Source extract ::
——

Specifically, the vaccine prevents multi-inflammatory syndrome in children, according to Koster, who said emerging data also now shows the shots protect against long-term COVID, which affects between 5 and 10 percent of people who contract the virus.
The condition isn’t necessarily lifelong, but can be debilitating and could lead to missed school days, Koster said.
“Parents of children who have any high risk conditions, you know, there are fatalities from COVID. So far, there’s zero fatality from the vaccine,” Koster said. “So as a parent, if you asked me, what do you want to do? Well, I know COVID is going to happen. So I would rather get the vaccine, and I’d bet on the vaccine every single day.”
As for additional factors that make up the higher case rates for New England’s youngest residents, Malley said the latest data could be part of a swell in cases following Thanksgiving, when families were more likely to gather together and transmit the coronavirus.
“The third (component) is of course that schools were in session, and as the weather got colder, the likelihood that kids are indoors increased,” he said. “And when you add all those things together, it probably results in sort of the perfect storm of having more cases in children.”
There is also no approved booster shot for children and adolescents under the age of 16. Vaccinated children have not even reached the six-month mark that vaccinated adults would then be eligible to receive a booster.

——

Entries supplied ::

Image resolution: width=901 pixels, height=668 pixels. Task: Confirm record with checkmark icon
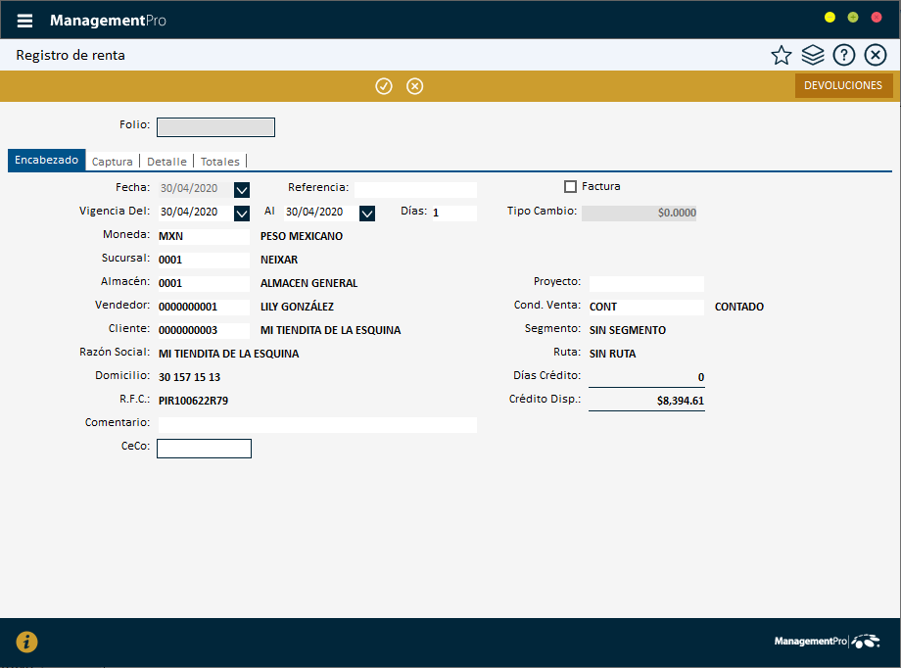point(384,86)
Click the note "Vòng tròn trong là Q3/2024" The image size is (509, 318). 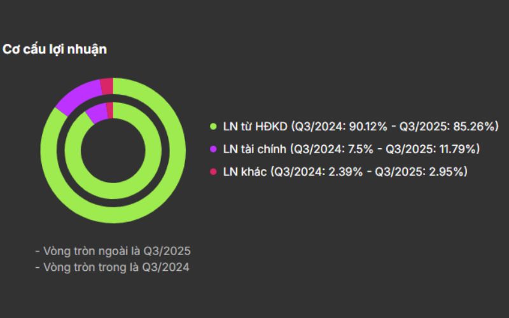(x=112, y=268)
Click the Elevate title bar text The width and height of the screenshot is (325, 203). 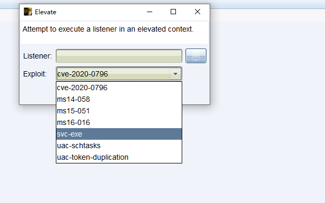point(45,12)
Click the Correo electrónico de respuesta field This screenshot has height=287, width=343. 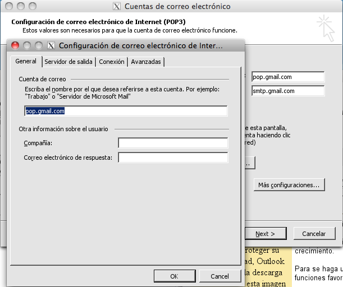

——

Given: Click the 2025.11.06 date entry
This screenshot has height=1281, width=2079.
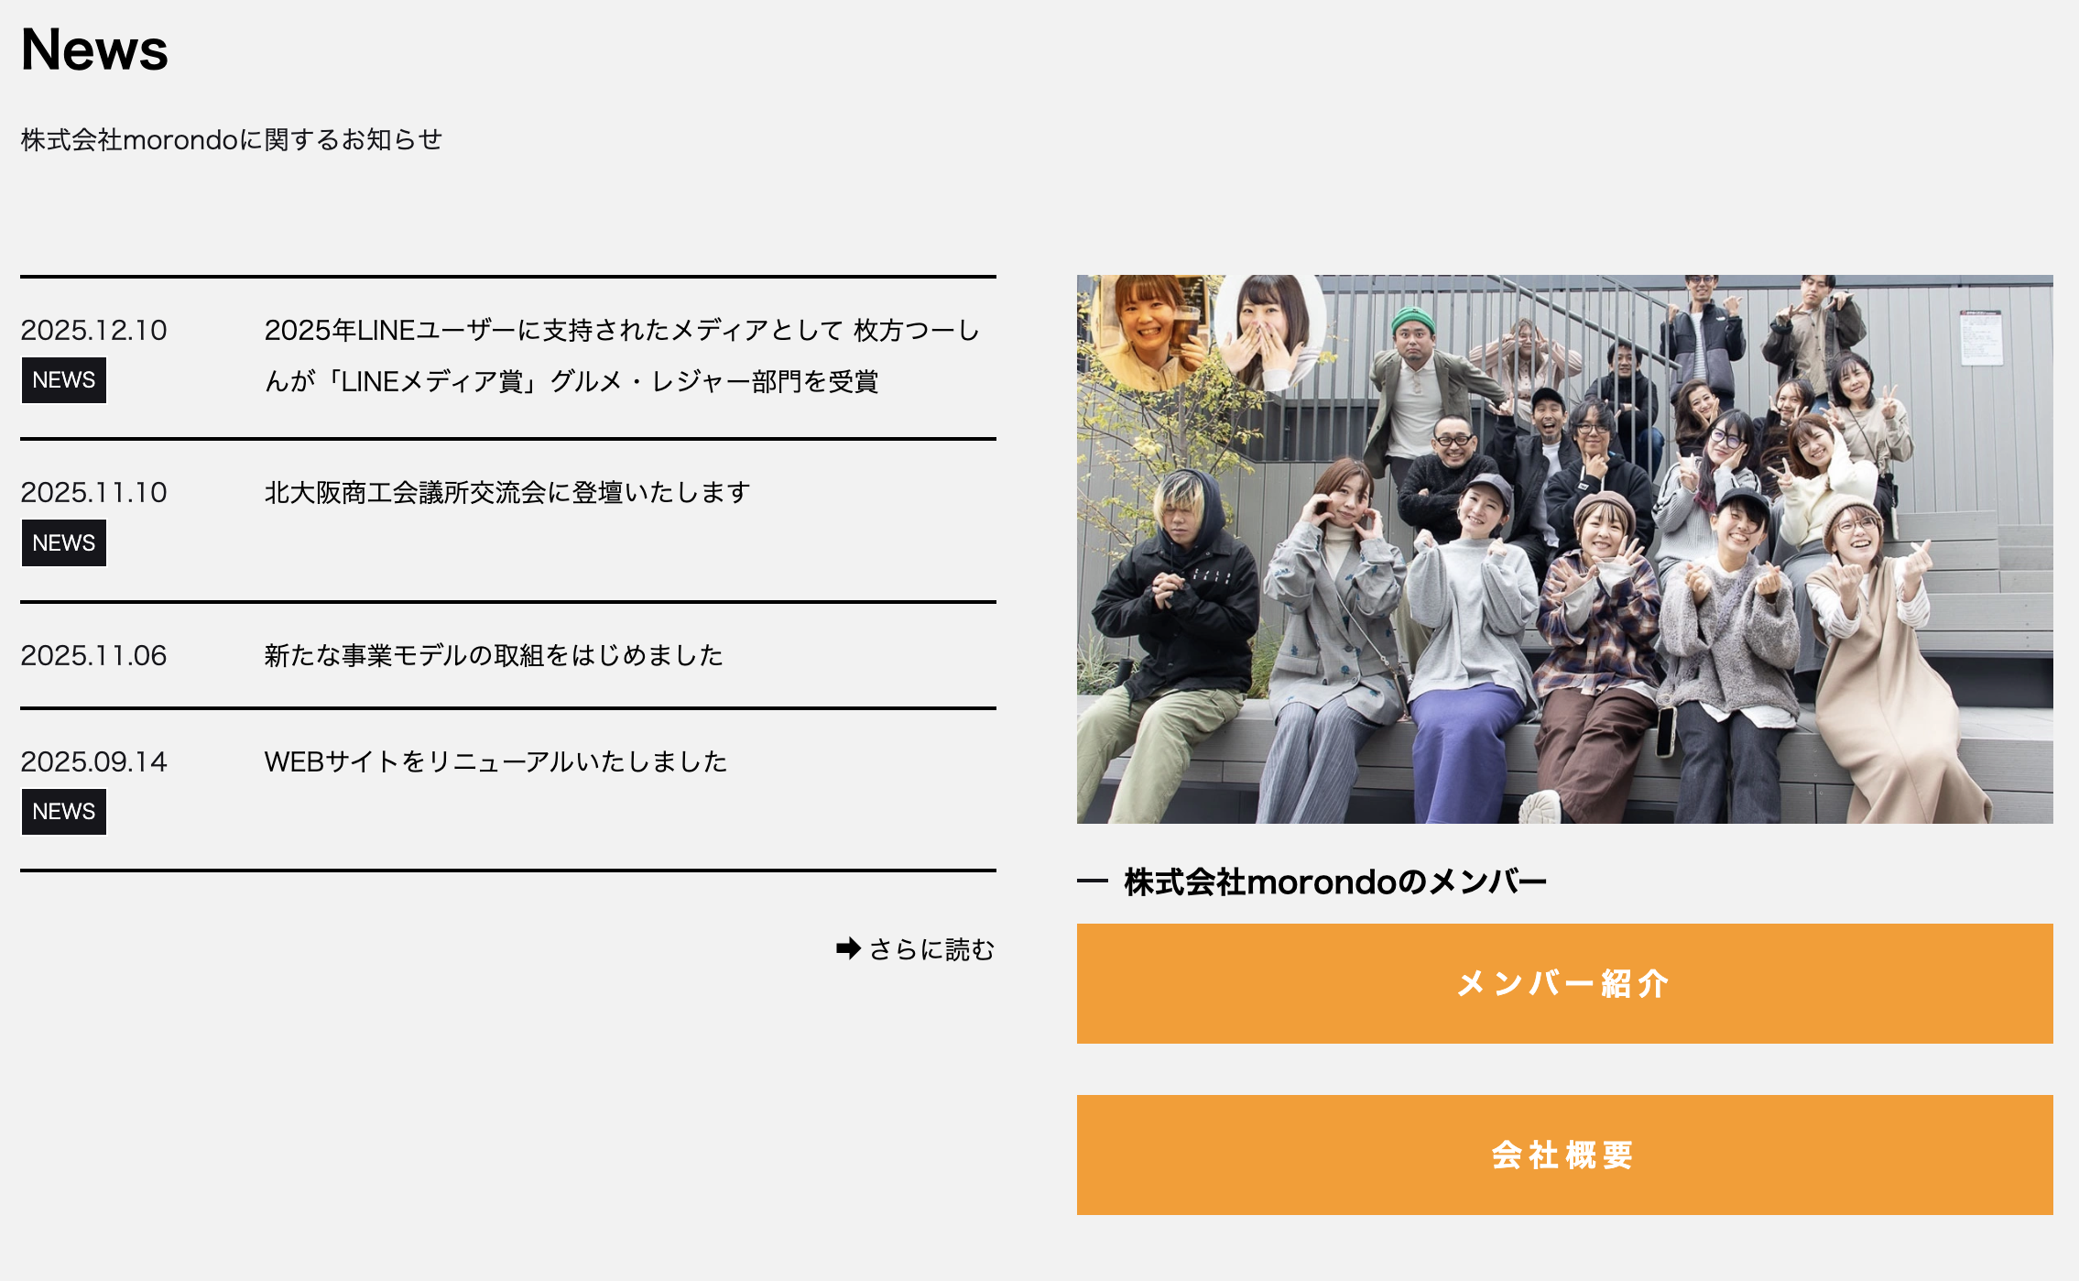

——

Work request 1 ::
Answer these questions from the excerpt on COVID in children.
(a) What share of people who contract the virus does long-term COVID affect?
(b) Which holiday does Malley link the latest rise in cases to?
(c) Children and adolescents under what age have no approved booster shot?
Work request 2 ::
Decide whether each statement agrees with the excerpt on COVID in children, and support each decision with a quotation from it.
(a) Koster says long-term COVID is necessarily lifelong.
(b) Koster says there has so far been no fatality from the vaccine.
(c) Malley names schools being in session as one of the factors.
Work request 3 :: Reproduce the excerpt on COVID in children, beginning at the words "As for additional" and stopping after the words "receive a booster.".

Your solution 1 ::
(a) Between 5 and 10 percent.
(b) Thanksgiving.
(c) Under the age of 16.

Your solution 2 ::
(a) No: "The condition isn’t necessarily lifelong"
(b) Yes: "So far, there’s zero fatality from the vaccine"
(c) Yes: "The third (component) is of course that schools were in session"

Your solution 3 ::
As for additional factors that make up the higher case rates for New England’s youngest residents, Malley said the latest data could be part of a swell in cases following Thanksgiving, when families were more likely to gather together and transmit the coronavirus.
“The third (component) is of course that schools were in session, and as the weather got colder, the likelihood that kids are indoors increased,” he said. “And when you add all those things together, it probably results in sort of the perfect storm of having more cases in children.”
There is also no approved booster shot for children and adolescents under the age of 16. Vaccinated children have not even reached the six-month mark that vaccinated adults would then be eligible to receive a booster.